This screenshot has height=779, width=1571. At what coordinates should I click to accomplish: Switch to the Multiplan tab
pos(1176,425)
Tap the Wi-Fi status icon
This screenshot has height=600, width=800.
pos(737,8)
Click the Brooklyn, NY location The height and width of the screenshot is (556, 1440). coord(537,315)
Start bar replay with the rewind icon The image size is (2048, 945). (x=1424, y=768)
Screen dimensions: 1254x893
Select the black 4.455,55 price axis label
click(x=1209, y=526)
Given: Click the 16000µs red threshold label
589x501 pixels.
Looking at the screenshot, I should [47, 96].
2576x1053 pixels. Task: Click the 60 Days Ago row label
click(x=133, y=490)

########

- [TASK DETAILS]:
Only the lines from the one containing "Select the black 4.455,55 price axis label" through the end of the material should be copied, exactly as they stand; please keep both ends.

- [ANSWER SECTION]:
Select the black 4.455,55 price axis label
click(x=1209, y=526)
Given: Click the 16000µs red threshold label
589x501 pixels.
Looking at the screenshot, I should [47, 96].
2576x1053 pixels. Task: Click the 60 Days Ago row label
click(x=133, y=490)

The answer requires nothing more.